▶ WHAT IS NEEDED: Go through the listing and pick out each line with the word "agent" in it.

▶ EXCERPTED RECORDS:
::::::

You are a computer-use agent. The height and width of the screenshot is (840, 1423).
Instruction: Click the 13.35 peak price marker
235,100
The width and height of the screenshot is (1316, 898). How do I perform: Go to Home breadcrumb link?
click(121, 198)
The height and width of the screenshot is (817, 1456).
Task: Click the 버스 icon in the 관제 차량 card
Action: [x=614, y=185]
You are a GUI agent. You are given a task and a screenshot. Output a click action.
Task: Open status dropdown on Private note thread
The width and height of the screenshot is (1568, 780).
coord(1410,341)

::::::

▶ RESULT FOR THIS EXERCISE:
You are a computer-use agent. The height and width of the screenshot is (840, 1423).
You are a GUI agent. You are given a task and a screenshot. Output a click action.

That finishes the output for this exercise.